Some find reliabilisms of justification objectionable because it entails externalism, which is the view that one can have knowledge, or have a justified belief, despite not knowing (having "access" to) the evidence, or other circumstances, that make the belief justified. Most reliabilists maintain that a belief can be justified, or can constitute knowledge, even if the believer does not know about or understand the process that makes the belief reliable. In defending this view, reliabilists (and externalists generally) are apt to point to examples from simple acts of perception: if one sees a bird in the tree outside one's window and thereby gains the belief that there is a bird in that tree, one might not at all understand the cognitive processes that account for one's successful act of perception; nevertheless, it is the fact that the processes worked reliably that accounts for why one's belief is justified. In short, one finds one holds a belief about the bird, and that belief is justified if any is, but one is not acquainted at all with the processes that led to the belief that justified one's having it.

Another of the most common objections to reliabilism, made first to Goldman's reliable process theory of knowledge and later to other reliabilist theories, is the so-called generality problem. For any given justified belief (or instance of knowledge), one can easily identify many different (concurrently operating) "processes" from which the belief results. My belief that there is a bird in the tree outside my window might be accorded a result of the process of forming beliefs on the basis of sense-perception, of visual sense-perception, of visual sense-perception through non-opaque surfaces in daylight, and so forth, down to a variety of different very specifically described processes. Some of these processes might be statistically reliable, while others might not. It would no doubt be better to say, in any case, that we are choosing not which process to say resulted in the belief, but instead how to describe the process, out of the many different levels of generality on which it can be accurately described.

An objection in a similar line was formulated by Stephen Stich in The Fragmentation of Reason. Reliabilism usually considers that for generating justified beliefs a process needs to be reliable in a set of relevant possible scenarios.
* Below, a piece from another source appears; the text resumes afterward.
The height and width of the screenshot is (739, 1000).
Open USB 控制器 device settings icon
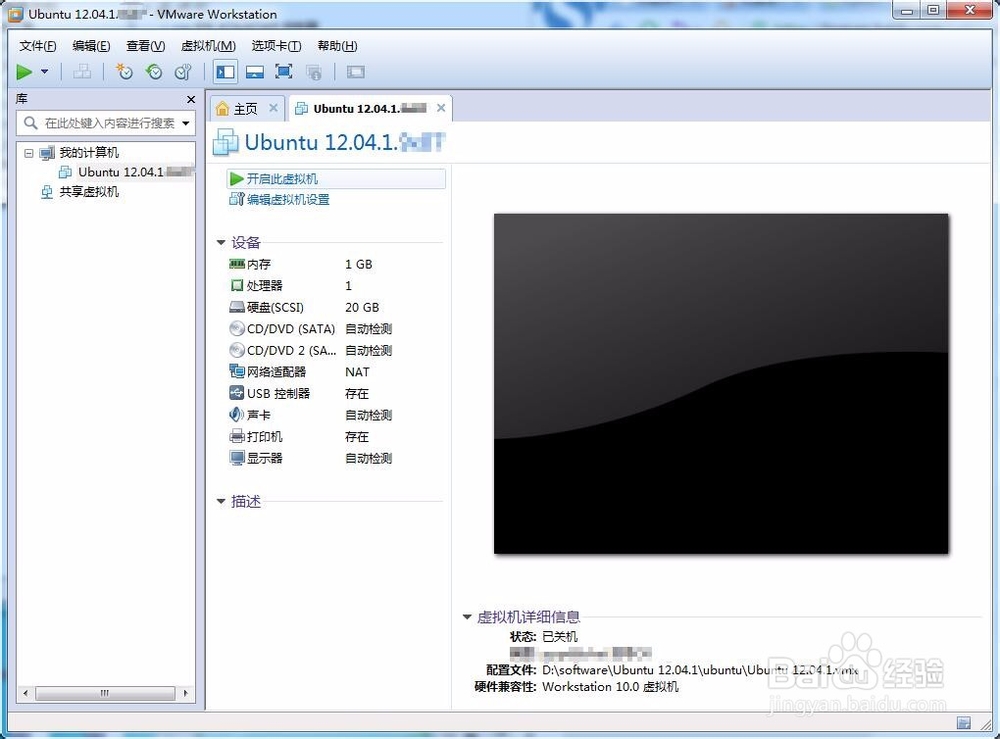[x=235, y=393]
However, according to Stich, these scenarios are chosen in a culturally biased manner. Stich does not defend any alternative theory of knowledge or justification, but instead argues that all accounts of normative epistemic terms are culturally biased and instead only a pragmatic account can be given.

Another objection to reliabilism is called the new evil demon problem. The evil demon problem originally motivated skepticism, but can be repurposed to object to reliabilist accounts as follows: If our experiences are controlled by an evil demon, it may be the case that we believe ourselves to be doing things that we are not doing. However, these beliefs are clearly justified. Robert Brandom has called for a clarification of the role of belief in reliabilist theories. Brandom is concerned that unless the role of belief is stressed, reliabilism may attribute knowledge to things that would otherwise be considered incapable of possessing it. Brandom gives the example of a parrot that has been trained to consistently respond to red visual stimuli by saying 'that's red'. The proposition is true, the mechanism that produced it is reliable, but Brandom is reluctant to say that the parrot knows it is seeing red because he thinks it cannot believe that it is. For Brandom, beliefs pertain to concepts: without the latter there can be no former. Concepts are products of the 'game of giving and asking for reasons'. Hence, only those entities capable of reasoning, through language in a social context, can for Brandom believe and thus have knowledge. Brandom may be regarded as hybridising externalism and internalism, allowing knowledge to be accounted for by reliable external process so long as a knower possess some internal understanding of why the belief is reliable.